Convention Story
by an Anonymous Comrade
This text was written as part of the LSC Pamphlet Program. It reflects only the opinions of the author(s) and not the consensus of the Libertarian Socialist Caucus.
I was a delegate to the 2019 DSA National Convention. A lot has been and will be said about the political implications of the decisions we made, about the actions on the floor by the various caucuses, factions and shadowy cabals, but I’m interested in a different story. I was also a delegate to the 2017 DSA National Convention, and I want to think through how different this one felt.
What struck me the most about this recent convention, the thing I was so unprepared for, was just how inconsiderate or even downright mean many of the delegates were. I heard and witnessed many, many examples of this. Friends who were handing out Build literature reported being aggressively questioned and heckled by people wearing Bread and Roses (B&R) buttons. My fellow delegate was tactically misgendered twice. My friends were aggressively prevented from speaking. Comrades who were clearly distressed and attempting to get clarification were met with jeers and hisses. There was very little charity and even less kindness for strangers on the convention floor or anywhere in the hotel that weekend.
The breakouts were strange. For some forsaken reason, there were cases of beer at a Medicare for All session. Caucus self-organized time involved more beer, loud cheering and clapping, and drunken revelers spilling out into the hotel hallways. People would look at the buttons you were wearing and become visibly scornful without even talking to you. People were just so fucking mean to each other all the time for no good reason.
In 2017, I remember a group of (mostly) young socialists convening in Chicago, excited to meet each other, excited to be at the biggest gathering of socialists in the US in decades. We exchanged Twitter handles. We walked in packs from breakout to debate, excitedly chattering about our work, about the better world we were going to build. I stood next to a comrade (now a member of Philly Momentum) on the floor on Sunday, voted the opposite of her on nearly every question, and then the two of us sang Bella Ciao together spontaneously on the convention floor. I remember trying to go to bed early and instead stumbling into a dorm party and drinking into the night with comrades from the Austin delegation, then so excited because they had just secured the support of the Southern Caucus for their chair, Danny Fetonte, for the NPC.
After the 2017 convention, when we first heard the news that Fetonte, it turned out, was a cop union organizer and hadn’t revealed this to the convention, my first thought wasn’t about the politics of it. It wasn’t about what had to be done or who would oppose it. My first thought was to reach out and express support and solidarity to my new friends from Austin who must have been having an extremely difficult time. How many 2019 delegates would have reacted that way? Would I have reacted that way in a similar situation now, or would I have taken the opportunity to score some cheap points against some other faction?
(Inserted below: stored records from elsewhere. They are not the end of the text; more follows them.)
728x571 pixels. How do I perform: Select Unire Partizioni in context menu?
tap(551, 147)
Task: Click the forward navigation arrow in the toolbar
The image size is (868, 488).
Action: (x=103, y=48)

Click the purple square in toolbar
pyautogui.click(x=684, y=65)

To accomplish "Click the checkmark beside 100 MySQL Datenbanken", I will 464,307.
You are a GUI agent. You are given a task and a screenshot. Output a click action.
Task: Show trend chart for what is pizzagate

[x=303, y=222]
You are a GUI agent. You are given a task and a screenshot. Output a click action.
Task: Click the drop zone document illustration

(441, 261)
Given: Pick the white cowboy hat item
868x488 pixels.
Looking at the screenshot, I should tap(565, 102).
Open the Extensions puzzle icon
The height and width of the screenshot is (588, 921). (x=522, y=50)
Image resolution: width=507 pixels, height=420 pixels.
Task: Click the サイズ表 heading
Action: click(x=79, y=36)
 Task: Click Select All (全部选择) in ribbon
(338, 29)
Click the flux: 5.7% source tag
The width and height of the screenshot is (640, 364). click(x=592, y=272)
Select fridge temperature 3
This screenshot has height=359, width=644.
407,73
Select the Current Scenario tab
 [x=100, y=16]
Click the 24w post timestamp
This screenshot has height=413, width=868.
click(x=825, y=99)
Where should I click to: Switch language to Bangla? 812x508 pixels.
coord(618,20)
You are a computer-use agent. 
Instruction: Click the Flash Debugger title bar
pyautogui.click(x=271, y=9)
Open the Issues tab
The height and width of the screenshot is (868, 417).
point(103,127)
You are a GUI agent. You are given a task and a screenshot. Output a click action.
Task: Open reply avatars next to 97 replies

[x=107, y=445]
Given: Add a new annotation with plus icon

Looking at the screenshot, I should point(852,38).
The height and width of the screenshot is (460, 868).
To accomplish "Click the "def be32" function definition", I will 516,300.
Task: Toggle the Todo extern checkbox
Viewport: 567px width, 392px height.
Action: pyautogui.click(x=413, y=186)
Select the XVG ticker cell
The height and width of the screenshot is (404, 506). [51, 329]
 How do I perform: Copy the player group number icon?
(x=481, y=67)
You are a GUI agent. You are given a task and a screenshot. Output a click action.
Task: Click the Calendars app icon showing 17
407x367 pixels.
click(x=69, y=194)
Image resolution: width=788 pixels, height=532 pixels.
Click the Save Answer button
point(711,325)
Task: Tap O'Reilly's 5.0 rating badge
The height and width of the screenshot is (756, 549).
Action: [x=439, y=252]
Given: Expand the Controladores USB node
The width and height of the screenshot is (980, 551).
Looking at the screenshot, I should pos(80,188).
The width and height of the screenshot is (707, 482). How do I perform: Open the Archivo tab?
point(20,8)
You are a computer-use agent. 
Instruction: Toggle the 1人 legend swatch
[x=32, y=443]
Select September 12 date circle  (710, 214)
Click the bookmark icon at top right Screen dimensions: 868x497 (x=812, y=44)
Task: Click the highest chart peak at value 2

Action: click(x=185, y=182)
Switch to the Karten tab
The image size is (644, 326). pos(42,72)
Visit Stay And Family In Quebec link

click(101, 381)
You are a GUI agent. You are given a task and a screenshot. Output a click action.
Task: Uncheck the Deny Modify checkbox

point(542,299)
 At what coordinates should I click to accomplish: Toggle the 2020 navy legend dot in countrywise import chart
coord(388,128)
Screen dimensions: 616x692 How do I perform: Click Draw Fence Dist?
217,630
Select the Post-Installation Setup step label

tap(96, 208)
I don’t like the answer to that question. I wonder if this is what we mean when we talk about the organization having “matured” since then.
I came home from the convention directly to another crisis, this one in my DSA local. I panicked. I felt my heart race, my breathing quicken. I held my head and started to rock in my chair. Something snapped. I resigned from my local office and I sent an email to cancel my membership. I am done with political organizing for a while. DSA has brought out the worst in me, and I fear it’s done the same for so many of us. The 2017 convention had some tense moments, but there was a spirit of good faith and camaraderie, of dedication to a shared project. That was entirely gone in 2019. I hope some of you can bring it back. I wish you luck.